__EXTRACTED RECORDS__

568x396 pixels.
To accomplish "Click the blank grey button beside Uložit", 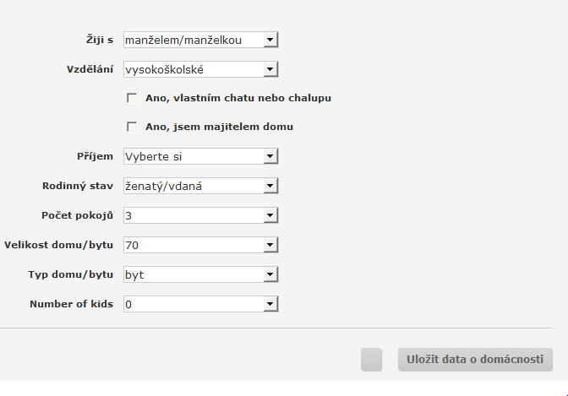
...
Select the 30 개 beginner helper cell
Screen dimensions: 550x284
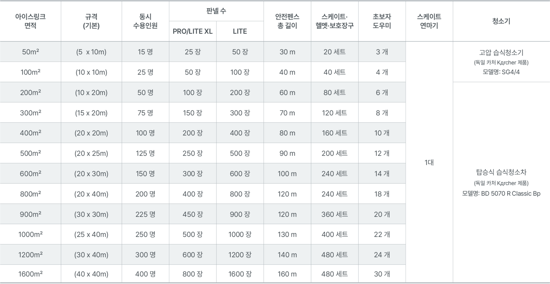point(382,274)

__WHAT YOU ARE ASKED TO DO__
Going back to the data above, write out everything from the line with "568x396 pixels." down to the line with "the blank grey", both included, leaving every picture out.

__RESULT OF THE TASK__
568x396 pixels.
To accomplish "Click the blank grey button beside Uložit", 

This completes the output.